(Stored records)
****************

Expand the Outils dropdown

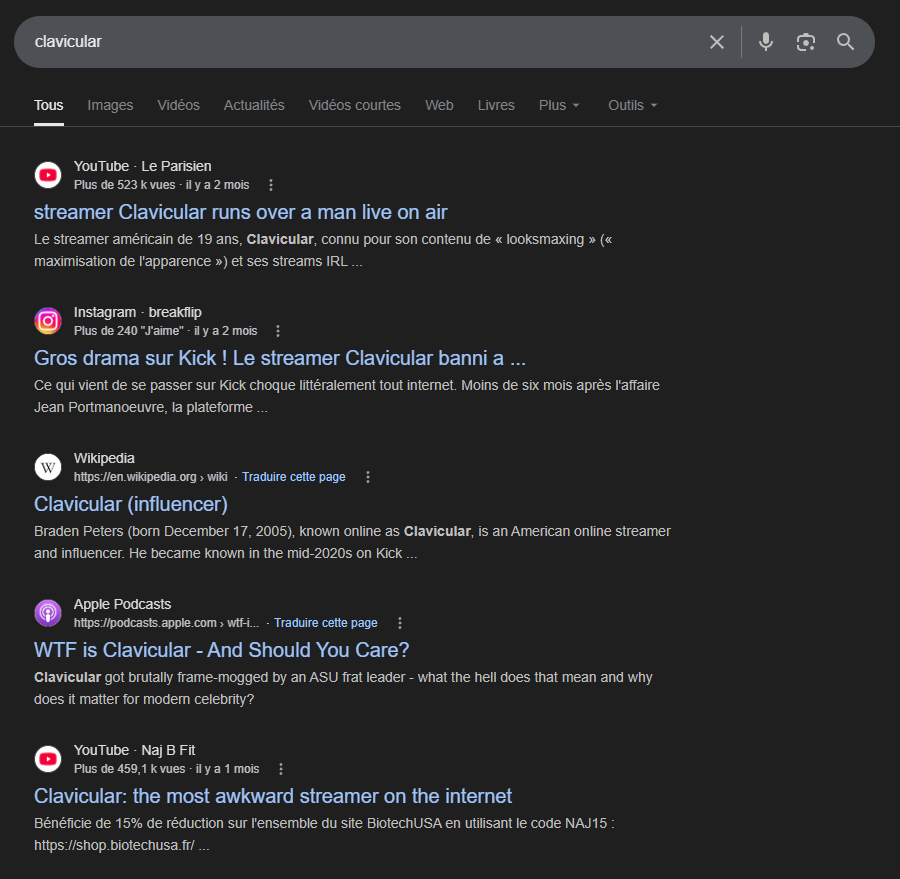coord(632,105)
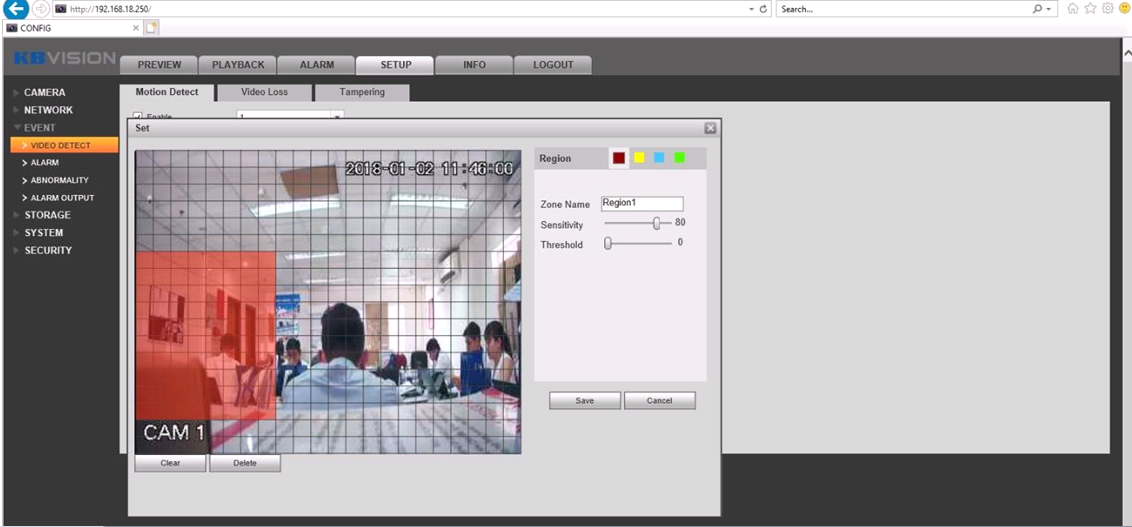Click the browser refresh icon
1132x527 pixels.
pyautogui.click(x=764, y=9)
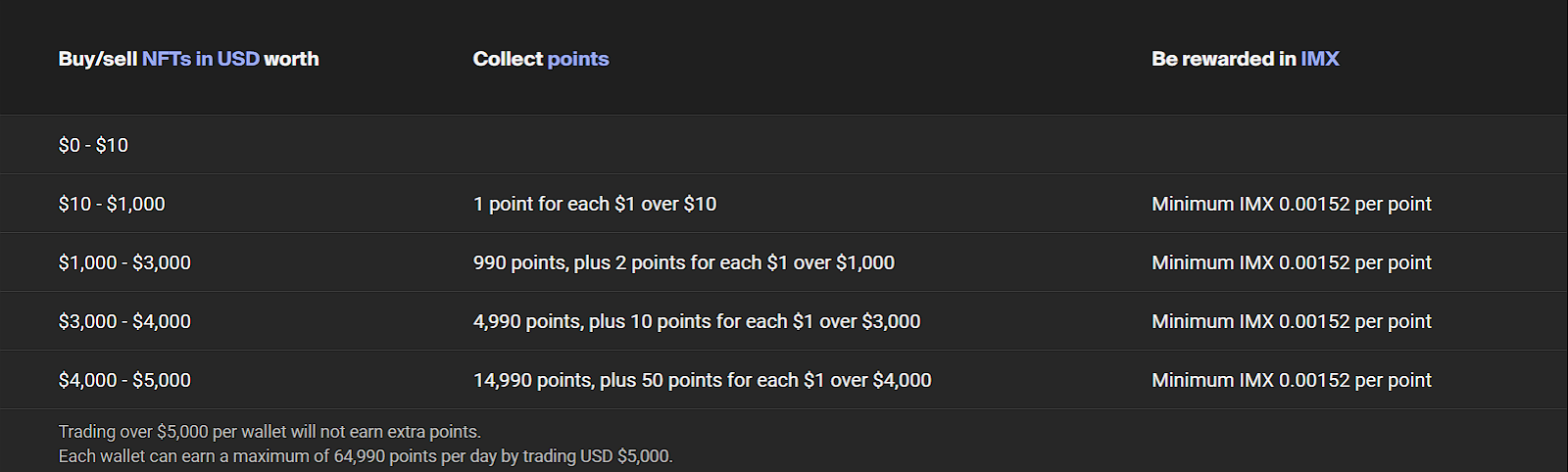
Task: Click the 'IMX' highlighted header word
Action: click(x=1319, y=59)
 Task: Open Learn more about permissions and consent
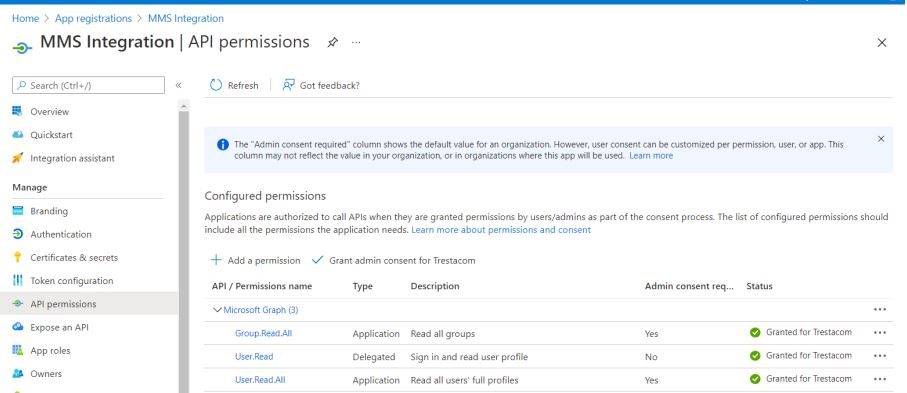coord(501,230)
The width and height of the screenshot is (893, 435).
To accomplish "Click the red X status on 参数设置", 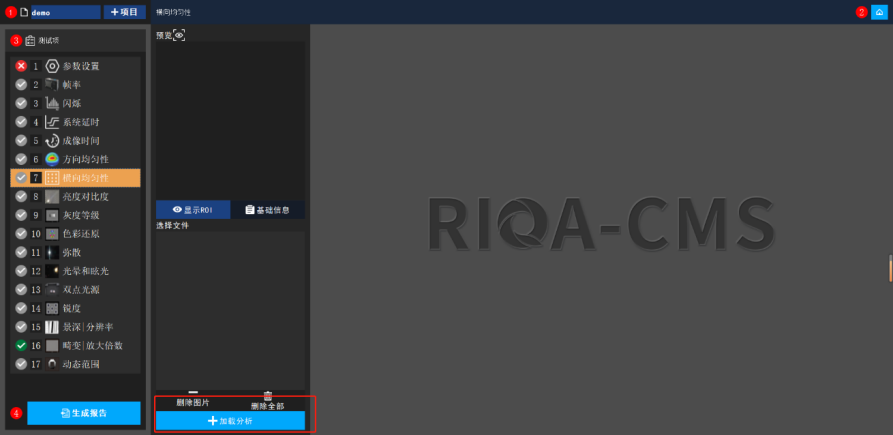I will point(21,66).
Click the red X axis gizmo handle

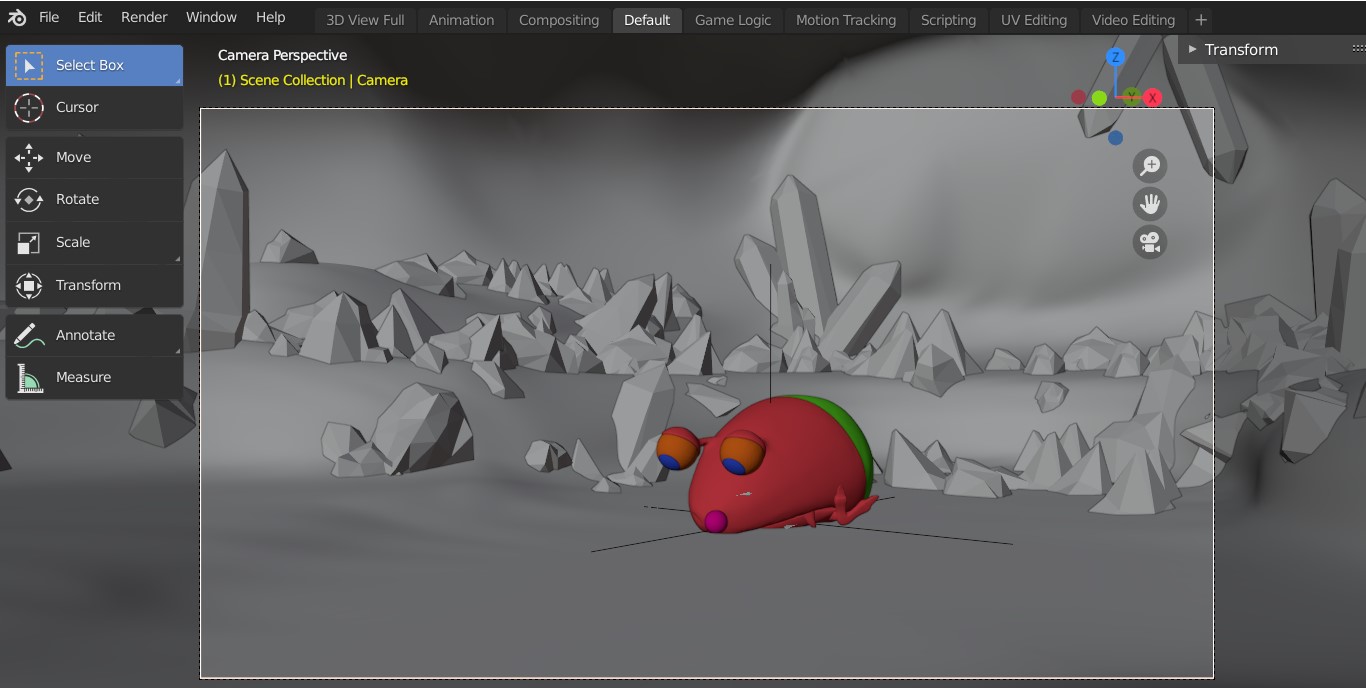1153,97
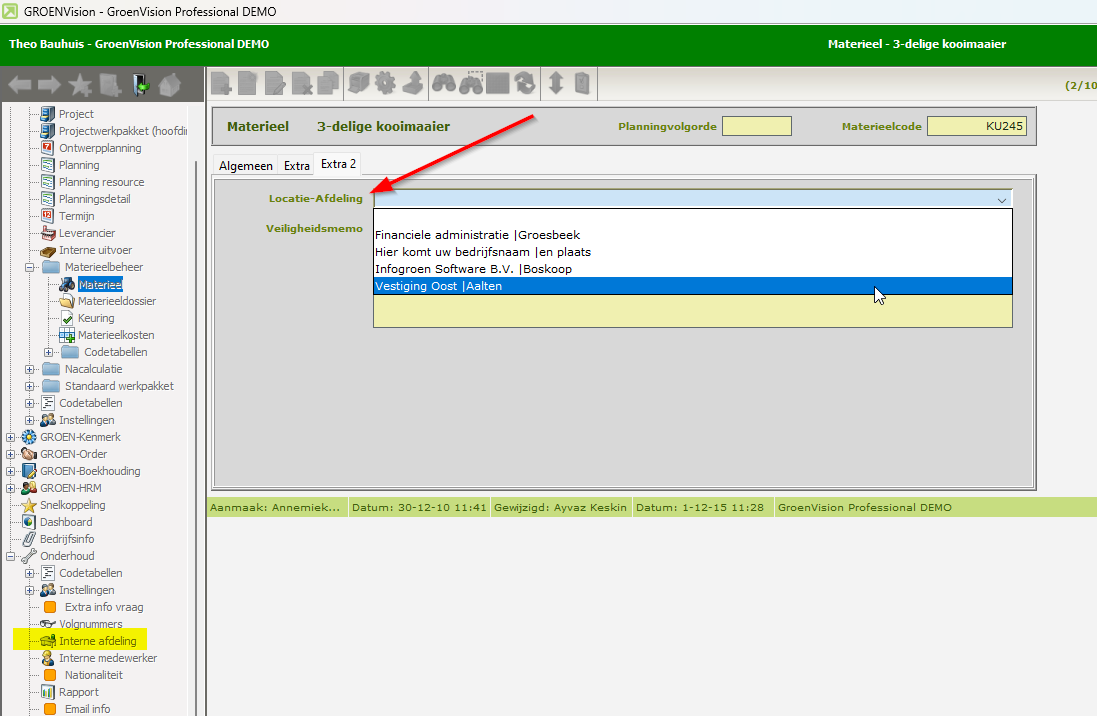1097x716 pixels.
Task: Click the Planningvolgorde input field
Action: 756,126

****************

Assigned task:
Nothing but the lines from the start of the records through the line holding "The width and" should be printed, exactly as written and with the pictures left out.

Solution to the problem:
Expand the Outils dropdown

coord(632,105)
Click the browser refresh icon
1132x527 pixels.
pyautogui.click(x=764, y=9)
Task: Click the 'IMX' highlighted header word
Action: click(x=1319, y=59)
 Task: Open Learn more about permissions and consent
coord(501,230)
The width and height of the screenshot is (893, 435).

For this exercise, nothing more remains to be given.